Its stars include Jim Varney as Ernest P.
Worrall/Felix Nash/Auntie Nelda, Gailard Sartain as Chuck, Randall 'Tex' Cobb as Lyle, Bill Byrge as Bobby, and Barbara Bush as Charlotte Sparrow.
The producers of this film are Coke Sams (TV's Hey, Vern, It's Ernest!) and Stacy Williams (Ernest Goes to Camp).
The director is John Cherry (Ernest Saves Christmas).
The film's story centers on a bank janitor named Ernest P.
He receives a letter requesting him to show up for jury duty.
He happily tells his friends Chuck and Bobby.
In the courtroom convict Rubin Bartlett notices that Ernest is the spitting image of a deathrow inmate he knows, Felix Nash.
He requests that the jury see the scene of the crime, which is inside the prison.
The clueless janitor is knocked out and Nash assumes his identity while his twin stays in prison to serve his sentence.
The innocent Ernest tells everyone that he is not Nash but no one believes him.
Rubin Bartlett, having been found not guilty, returns to prison to serve out an unrelated sentence.
He informs Ernest that if he doesn't start acting like Nash, the real Nash will hurt the ones he loves on the outside.
Meanwhile on the outside, Ernest's friends notice that he doesn't seem to be himself as he plans to rob the bank he works at.
Back in jail, the real Ernest realizes that he is in line for the electric chair.
The real Ernest is stuck in jail on deathrow while the fake Ernest plans to rob the bank and flee.
Throughout the entire film, Ernest keeps getting electrocuted, making him magnetic.
This is a hilarious feature to an already hilarious film.
After he is electrocuted, all the metal objects in the room are attracted to him.
It first happens in the beginning when he is using a floor polisher.
When he turns it on, it quickly moves about the room dragging poor Ernest behind.
He finally turns it off, but not before he accidentally shoots out soapy water all over the room as he falls to the floor and lands face down in it.
A lamp also falls on the wet floor, electrocuting the janitor.
As he gets up, all the metal objects, including some file cabinets, chase him into the safe where his face is caught between two metal drawers which are magnetically attracted to him.
Another notable electrocution scene is when Ernest is in the electric chair.
Instead of killing him, the chair gives him the power to cast electricity around, make it easier for him to escape the jail by shooting electricity at anything in his way, like guards with guns or metal security doors.
One of the most interesting characters in the film is Lyle, Ernest's cell mate.
He helps Nash and Bartlett kidnap Ernest and dress him up in Nash's prisoner clothes.
But as the movie progresses, instead of being a punk to Ernest, like Rubin Bartlett, he takes a liking to him.

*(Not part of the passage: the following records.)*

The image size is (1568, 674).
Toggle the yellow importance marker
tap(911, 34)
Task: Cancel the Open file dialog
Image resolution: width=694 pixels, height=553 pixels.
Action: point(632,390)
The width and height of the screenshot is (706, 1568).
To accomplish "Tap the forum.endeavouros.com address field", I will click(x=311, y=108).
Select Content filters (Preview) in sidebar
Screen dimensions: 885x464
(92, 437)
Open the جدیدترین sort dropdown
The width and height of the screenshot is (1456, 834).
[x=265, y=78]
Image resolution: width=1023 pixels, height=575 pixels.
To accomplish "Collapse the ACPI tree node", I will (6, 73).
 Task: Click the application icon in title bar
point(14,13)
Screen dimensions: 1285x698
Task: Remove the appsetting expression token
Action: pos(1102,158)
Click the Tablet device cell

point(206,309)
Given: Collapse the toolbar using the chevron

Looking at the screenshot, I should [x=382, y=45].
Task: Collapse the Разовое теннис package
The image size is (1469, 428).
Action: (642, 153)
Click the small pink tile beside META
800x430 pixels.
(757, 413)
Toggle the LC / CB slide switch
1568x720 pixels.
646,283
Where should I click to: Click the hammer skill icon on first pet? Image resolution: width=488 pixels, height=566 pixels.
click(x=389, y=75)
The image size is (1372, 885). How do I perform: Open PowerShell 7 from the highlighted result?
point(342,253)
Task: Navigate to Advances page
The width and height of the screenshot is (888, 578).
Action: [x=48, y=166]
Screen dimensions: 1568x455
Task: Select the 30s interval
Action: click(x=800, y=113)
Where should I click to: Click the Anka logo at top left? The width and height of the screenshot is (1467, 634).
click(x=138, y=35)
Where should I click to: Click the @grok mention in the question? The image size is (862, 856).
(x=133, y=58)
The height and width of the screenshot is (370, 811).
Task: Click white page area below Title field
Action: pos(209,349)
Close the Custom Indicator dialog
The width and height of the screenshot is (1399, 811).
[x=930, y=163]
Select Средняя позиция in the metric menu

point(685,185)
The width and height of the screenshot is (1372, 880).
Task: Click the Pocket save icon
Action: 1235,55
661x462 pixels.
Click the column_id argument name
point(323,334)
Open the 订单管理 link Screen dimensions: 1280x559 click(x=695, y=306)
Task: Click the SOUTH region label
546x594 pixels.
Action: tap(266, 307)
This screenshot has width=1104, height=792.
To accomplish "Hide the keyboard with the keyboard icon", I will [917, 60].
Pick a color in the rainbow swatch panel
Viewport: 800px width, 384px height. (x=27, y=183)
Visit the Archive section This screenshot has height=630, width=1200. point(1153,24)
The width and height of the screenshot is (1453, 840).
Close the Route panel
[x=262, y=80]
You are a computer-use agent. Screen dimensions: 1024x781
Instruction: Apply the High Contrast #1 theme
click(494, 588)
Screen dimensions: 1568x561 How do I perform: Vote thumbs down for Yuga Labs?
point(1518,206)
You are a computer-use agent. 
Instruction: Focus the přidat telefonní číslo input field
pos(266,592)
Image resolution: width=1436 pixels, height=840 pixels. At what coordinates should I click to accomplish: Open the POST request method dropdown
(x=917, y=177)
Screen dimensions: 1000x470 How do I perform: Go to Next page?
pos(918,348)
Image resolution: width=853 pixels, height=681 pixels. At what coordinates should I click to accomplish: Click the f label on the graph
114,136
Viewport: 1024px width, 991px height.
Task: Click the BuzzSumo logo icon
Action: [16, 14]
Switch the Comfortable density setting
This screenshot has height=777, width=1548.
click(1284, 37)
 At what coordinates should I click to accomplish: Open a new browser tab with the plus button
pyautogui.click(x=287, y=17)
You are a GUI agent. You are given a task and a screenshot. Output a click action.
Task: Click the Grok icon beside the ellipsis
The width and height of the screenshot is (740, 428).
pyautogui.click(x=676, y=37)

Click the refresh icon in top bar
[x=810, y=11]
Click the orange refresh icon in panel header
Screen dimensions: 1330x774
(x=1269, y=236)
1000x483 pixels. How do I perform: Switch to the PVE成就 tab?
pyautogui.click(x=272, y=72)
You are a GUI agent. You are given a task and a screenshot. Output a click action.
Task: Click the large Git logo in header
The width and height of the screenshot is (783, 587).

We can clearly see this after Ernest wins the arm-wrestling match and Bartlett warns him not to speak so much or his loved ones will suffer.
Lyle, instead of pushing Ernest aside and acting like the tough guy Nash's other henchman Bartlett is, just shrugs his shoulders when the mistaken prisoner looks at him.
Also when Ernest mistakenly thinks he is going to be let out and is saying how great it is to be alive, Lyle can't stand it because he knows Ernest will soon go to the chair.
Later on, he saves him from Rubin Bartlett.